If you add up sluggish interest rates, modest economic growth, stable inflation and external international conditions, what will support a change of direction in the housing market?
Henry Li of TD Canada Trust Mortgages had an interesting mathematical solution. The effect of an increase on basis points reduces the purchasing power of buyers. All things being equal, most people look at the purchase price instead of the purchasing power of their interest rate. If you committed to a new mortgage at today’s low rates and the Bank of Canada increases them during the term of your mortgage, you effectively save money on the purchase.
At 2.99 per cent on a five-year fixed mortgage rate the monthly payment is $1,615, and at 3.45 per cent for a five-year fixed mortgage rate the monthly payment is $1,697. The purchase price will have to drop by approximately $20,000 to have the same monthly payment as 2.99 per cent mortgage rate.
If interest rates do increase, it also affects your ability to borrow. Based on a 2.99-per-cent interest rate, the minimum required income is $63,000, at a 3.45-per-cent interest rate minimum income required $66,000, and so on.
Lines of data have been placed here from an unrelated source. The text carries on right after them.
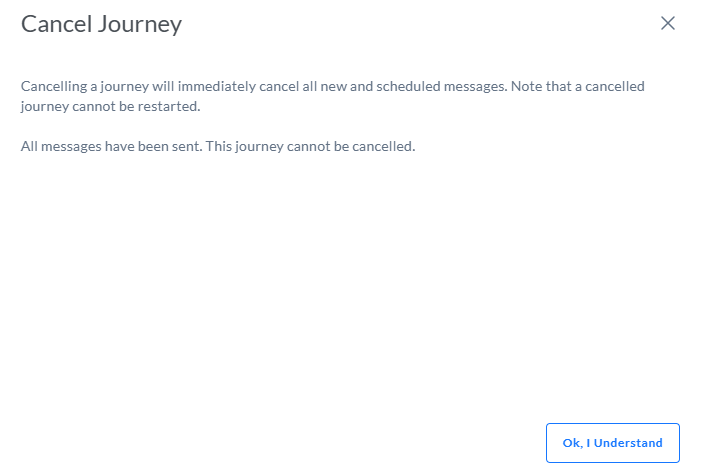This screenshot has width=701, height=476.
Task: Close the Cancel Journey dialog with X
Action: pos(668,24)
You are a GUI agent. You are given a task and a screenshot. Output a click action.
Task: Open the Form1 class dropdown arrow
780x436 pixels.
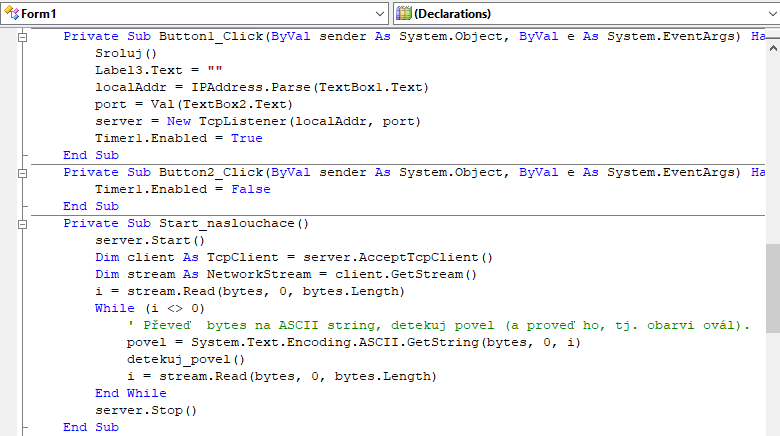(378, 14)
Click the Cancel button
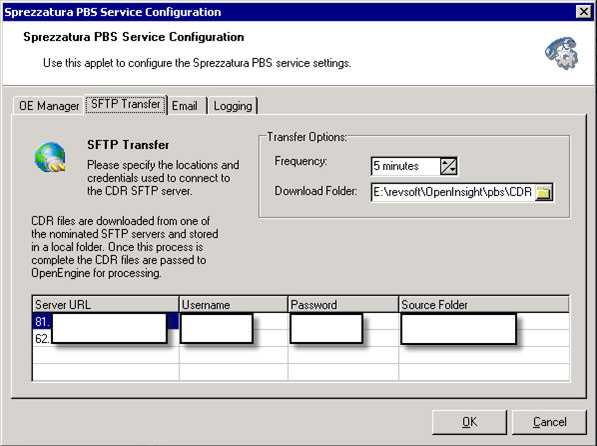597x446 pixels. coord(549,422)
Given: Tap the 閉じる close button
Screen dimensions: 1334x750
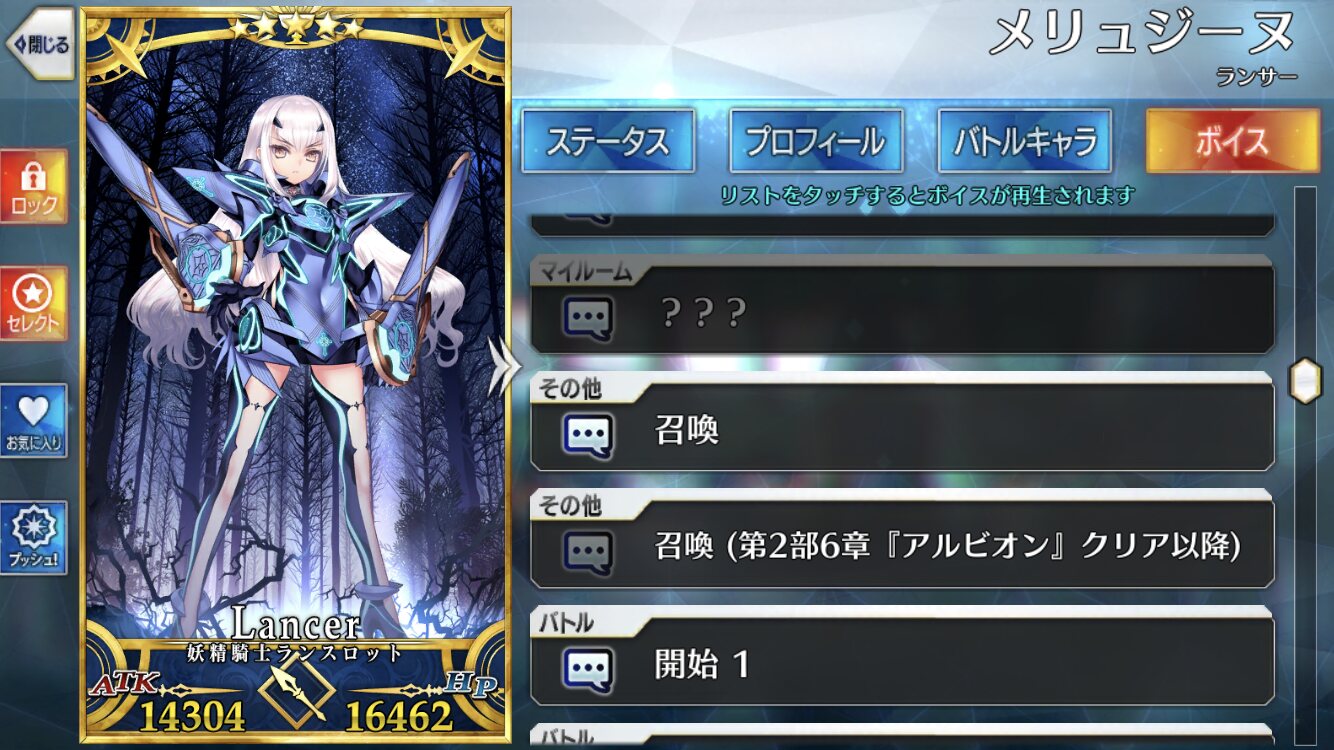Looking at the screenshot, I should pyautogui.click(x=39, y=44).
As your interest rate increases, your purchase power will decrease.
There is also the lost opportunity in a buy-up market. Very few people are able to buy down and sell up in the same market. Houses listed at $550,000 that have lost five per cent of their value in the last month can make their money back by buying a $700,000 home that has lost five per cent as well. The savings at the higher price can be greater than the loss of the lesser-valued house. If you buy in an area that has devalued faster, then your savings increase again.
TD Canada Trust chief of economics Craig Alexander has said that “increments “expecting a 50-basis-point hike next year, thereby bringing the central bank’s benchmark rate to 1.5% by the end of 2013. He expects a similar 50-basis-point hike in 2014.”
At some point, house prices will become attractive enough to balance low interest rates and purchasing power to swing the pendulum back to a more robust market. But predicting when that will happen will require a much bigger crystal ball than mine.